▶ [Tasks to carry out]
a: Answer these questions about the Adenkrebi text:
(i) After how many weeks did the professor pull the three students out of the school?
(ii) How many children were in the KG classroom?
(iii) At what time did the group rise during the homestay week?
b: Reproduce everything in the Adenkrebi text from "The church service" down to "services back home.".

===== Text provided

It wasn’t really clear at the start what we were meant to do. The three of us assumed we would help teach classes. But it soon became clear that this was not going to happen. The teachers at this school were far more interested in chatting with us in the teachers’ lounge for five hours a day than interacting with their students. They were also much more interested in our femininity than was professional, so after only three weeks, our professor yanked us out.
For the next couple weeks we worked in the village, interviewing the parents and elders (via interpreter) and learning about the school’s relation to the village. We discovered the building had been forced upon the town in the 1960s as part of a government-wide educational program, and it certainly looked its age. The largest class was the KG (kindergarten) classroom at twenty, the next largest Class 4 (fourth grade) at ten. The children were lively and enthusiastic about learning. However, no one was invested enough in it to lift it off the ground.
There was a cycle of disconnect in Adenkrebi, and the school was at the heart of it. The teachers were passionate about education but were unhappy in their rural placement and assumed the parents didn’t care about the school. The parents valued learning, but didn’t contribute to its growth in the community. They knew none of the teachers were from the town, and thus they understood and saw firsthand the lack of investment the teachers had in their children. Many of the parents, even when rightly ambivalent towards the school’s invasion of village’s culture, still valued the institution itself but didn’t think the teachers cared enough to warrant their time and effort.
And the children, who had hopes and dreams of their own, were caught in the middle. Every child we asked dreamed of being a nurse, doctor or mechanic. They liked the school and enjoyed the learning, though they didn’t understand English as well as they could have (largely due to the teachers’ lack of investment), so the teaching — in English — was often difficult to absorb.
We saw Adenkrebi again when our entire group did a week-long homestay (over three weeks in groups of six). We spent several afternoons uprooting cassava, making fufu, tilling earth to plant corn and drilling into palm trees to extract oils. It was manual labor city-dwellers rarely see. The tools were unfamiliar, our muscles untried, my inexperience humbling. Back home, I never had to work for my food. I never had to hunt for my meat. I never had to think about sustainability beyond how long I could refrigerate something after opening. There are no refrigerators in Adenkrebi. Every part of the palm tree is utilized. You eat everything served to you, and nothing goes to waste.
The church service in Adenkrebi was, unsurprisingly, not in English. But you didn’t have to understand the words to have an experience. Worship in Ghana is very charismatic, and Adenkrebi is no exception. Singing, dancing, shouting — all of them are a regular part of worship. When you worship in Adenkrebi, you use your whole body. You don’t stand still in a pew. Your arms are raised high, your body sways and you sing with everything you have. Even tithes are often accompanied by a processional dance. This is the spirit moving in you, they told us. Only by letting go of your faculties in this way could true worship be found in Adenkrebi. It was beautiful, and I often find myself longing for it in church services back home.
During this week, we became temporary members of the community, as one elder informed us with a smile. We cooked with our hosts, went on hikes, played with the kids, hunted crabs, worked the fields, explored the village, carried water on our heads, rose at 5:30 with the rooster’s crow and shared many meals with parents and children alike.
Returning to the internship after our homestay was unsettling. I am not an IDS major. I have endless respect for what they do and the types of discussions our group had about having lasting impacts and implementing real, undamaging change. But I was struck — and discouraged — by my inability to just be part of the community. I wanted so much for this “internship” to mean something. I needed to be able to help. My western mindset switched me to the autopilot of “find, fix” so that, for the first months of living amongst all the beauty of the village’s life, I missed out on enjoying all that I could have learned there, the perspectives that had been opened to me. I didn’t understand that I wasn’t there to teach them; I was there so they could teach me.
I didn’t get the Ghana I expected, but I wouldn’t have wanted it anyway. What I got was a semester full of beautiful sites, incredible learning and doorways into people’s lives that would never have been accessible in any other way.

==========
===== Records

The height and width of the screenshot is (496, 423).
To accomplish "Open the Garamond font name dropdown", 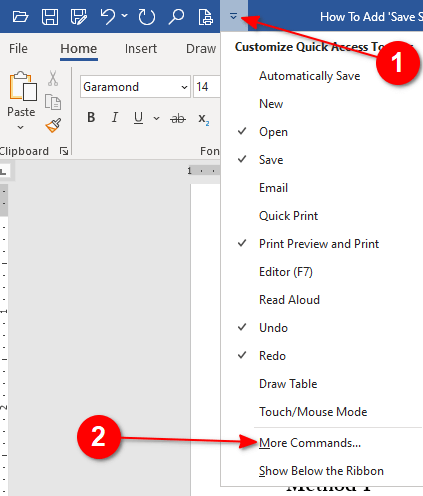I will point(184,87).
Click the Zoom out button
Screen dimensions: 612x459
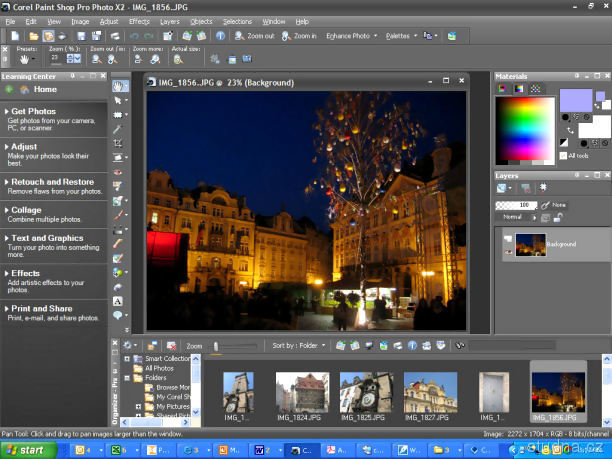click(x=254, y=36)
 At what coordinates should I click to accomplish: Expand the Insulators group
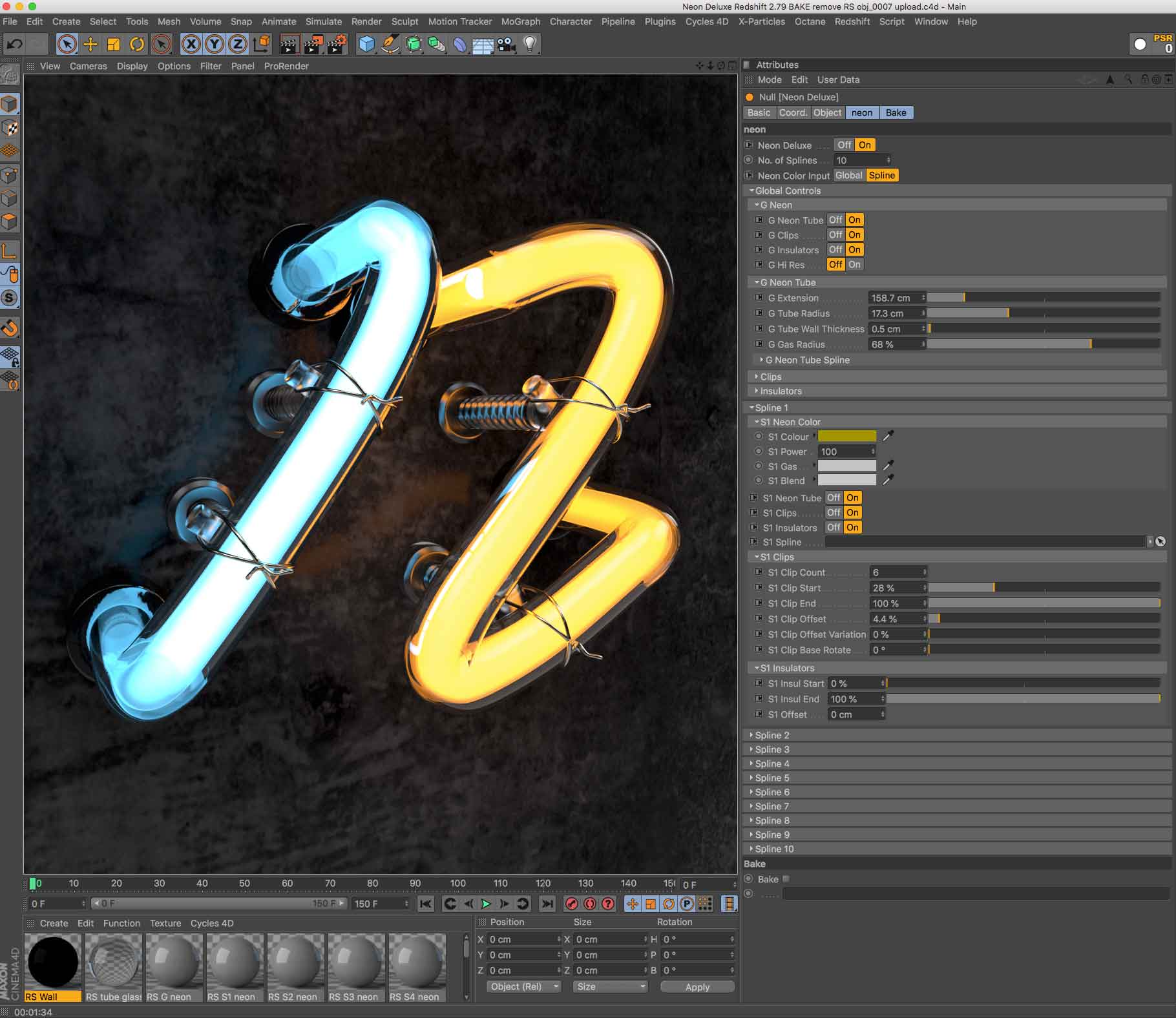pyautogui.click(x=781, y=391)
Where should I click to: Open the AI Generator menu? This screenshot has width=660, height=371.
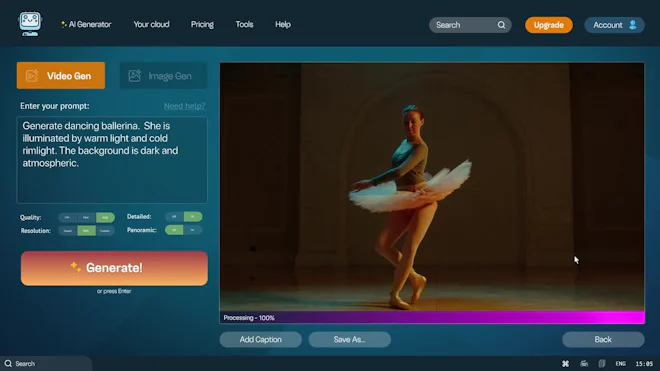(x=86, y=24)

==========

▶ [Full solutions]
a:
(i) Three weeks
(ii) Twenty
(iii) 5:30

b:
The church service in Adenkrebi was, unsurprisingly, not in English. But you didn’t have to understand the words to have an experience. Worship in Ghana is very charismatic, and Adenkrebi is no exception. Singing, dancing, shouting — all of them are a regular part of worship. When you worship in Adenkrebi, you use your whole body. You don’t stand still in a pew. Your arms are raised high, your body sways and you sing with everything you have. Even tithes are often accompanied by a processional dance. This is the spirit moving in you, they told us. Only by letting go of your faculties in this way could true worship be found in Adenkrebi. It was beautiful, and I often find myself longing for it in church services back home.